Home From The Sea (Furusato)
Yôji Yamada – 1972
À quoi ressemblerait un film de Tora-san sur un mode sérieux, dramatique, en phase avec les transformations industrielles de l’époque ? Probablement à Home from the sea. D’abord parce qu’on entre dans un territoire connu : outre Chieko Baisho, on retrouve Gin Maeda (cette fois-ci dans le rôle d’un beau-frère parti vivre à la ville), Chishû Ryû (dans le rôle du beau-père) et enfin Kiyoshi Atsumi dans celui d’un modeste poissonnier. À cela s’ajoute le goût de Yamada pour les petites gens, pour une pauvreté qui s’accomode d’elle-même et dont la richesse vient de liens tissés avec le voisinage et de profondes racines dans un endroit qui a une âme, une histoire.
Mais voilà, si dans Tora-san la famille Kuruma s’accommode de sa relative pauvreté (les friandises fabriquées par l’oncle et la tante leur permettent finalement de vivre sans trop de soucis financiers ; quant à Torajirô, c’est la débrouille érigée en art de vivre), ce n’est pas le cas de la famille de Seiichi Ichizaki, marin qui utilise son modeste bateau en bois pour transporter des rochers sur des sites de construction. Son vaillant navire vieillit, le moteur montrant des signes de faiblesse, et il ne peut surtout lutter contre les titanesques bateaux en acier qui peuvent transporter dix fois plus de poids. Ajoutons qu’une fois le réservoir rempli d’essence, il ne reste quasiment plus rien pour subvenir à la famille d’Ichizaki, composée d’une femme, de deux filles et de son vieux père.
Dès lors, que faut-il faire ? Suivre l’exemple de son frère, parti vivre à Hiroshima, départ qu’il a pris comme une trahison ? Ou bien rester et réparer le moteur, quitte à s’endetter ? Au-delà de l’aspect financier, vital pour lui et sa famille, il y a l’aspect existentiel : on n’imagine pas les Kuruma quitter un jour leur cher quartier de Shibamata. Eh bien, c’est ce qui est en train de se jouer pour les Ichizaki.
Pourtant, les images de leur village n’ont a priori rien d’extraordinaire (les couleurs sont plus délavées par rapport à celles d’un épisode de Tora-san, donnant un aspect quasi documentaire au film).

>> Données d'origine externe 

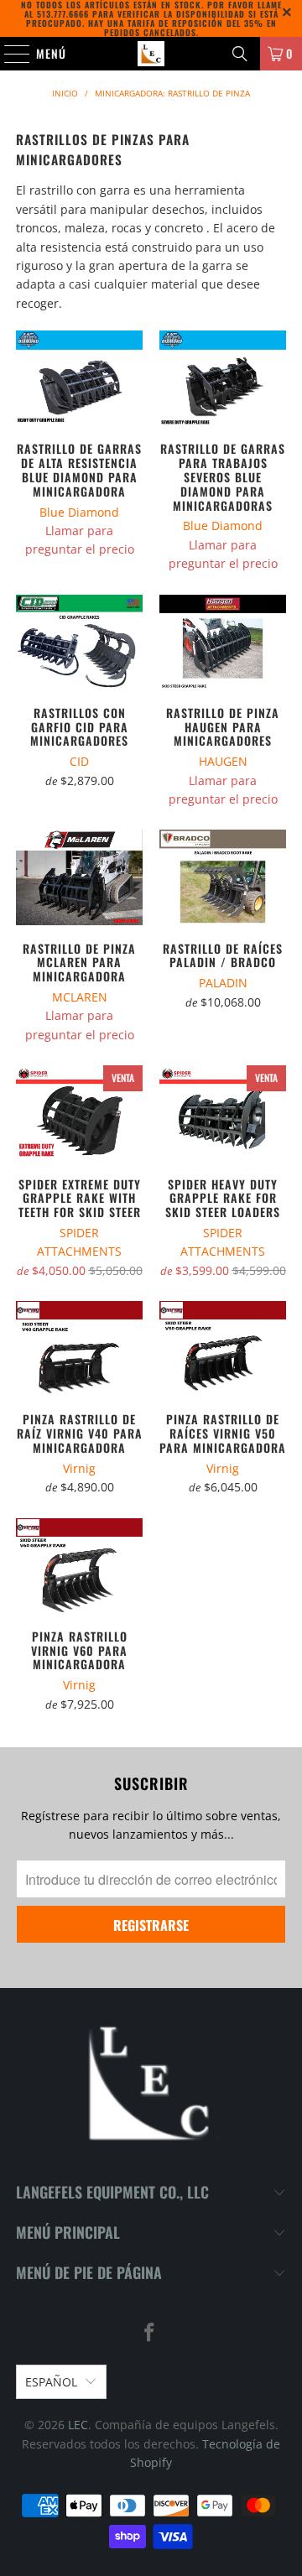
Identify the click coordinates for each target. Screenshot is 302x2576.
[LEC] (151, 53)
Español (51, 2382)
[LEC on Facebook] (150, 2333)
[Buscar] (240, 53)
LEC (78, 2425)
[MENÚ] (8, 53)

Mais c’est à cette époque toute la magie de Yamada qui, associé au fidèle Tatsuo Takaha à la photographie, et bénéficiant d’une musique discrète et inspirée de Masaru Satô, parvient à rendre touchante l’atmosphère de ce trou perdu ainsi que les réticences du couple à le quitter.
Cela dit, le départ semble inéluctable, ce qui ne sera pas le cas du personnage joué par Kiyoshi Atsumi qui, au passage, montre qu’il était parfaitement capable de ne pas se limiter à son personnage de Torajirô. Pourtant, d’une certaine manière son personnage de poissonnier y fait penser. Il n’a pas de boutique, il se contente de vendre sa marchandise dans la rue avec une gouaille tranquille. Mais cette fois-ci, ce ne sera pas à lui de quitter la ville à la fin de l’histoire. Son personnage, à l’image de celui de Chishu Ryû, a eu la chance de pouvoir enfouir profondément ses racines dans le village, et il ne demande rien d’autre que d’y passer toute sa vie – et on peut penser qu’il y parviendra, on n’imagine pas un poissonnier mettre la clé sous la porte dans un village côtier). En plus d’être le témoin d’un bout de son histoire, il sera sa mémoire, son âme pourrait-on dire, tant le personnage incarne (tout comme Torajirô) une sorte de sensibilité populaire, mélange de simplicité et de bienveillance.
Par rapport à l’esthétique de la célèbre saga de Yamada, Home from the Sea pourrait donc être perçu comme une proposition inversée à un film de Tora-san. Moins comique (même pas du tout), plus grave, et en même temps d’une belle fatalité qui se contente d’accepter plutôt que de gémir, un peu à l’image de ces jeunes gens partis vivre à la ville dans Harakara. C’est ainsi, c’est l’époque qui le veut, mais d’un autre côté, cela n’empêche pas les souvenirs et, qui sait ? la possibilité un jour d’un retour.
Un très beau film qui ferait presque regretter que la saga Tora-san ait été aussi tentaculaire dans la filmographie de Yamada.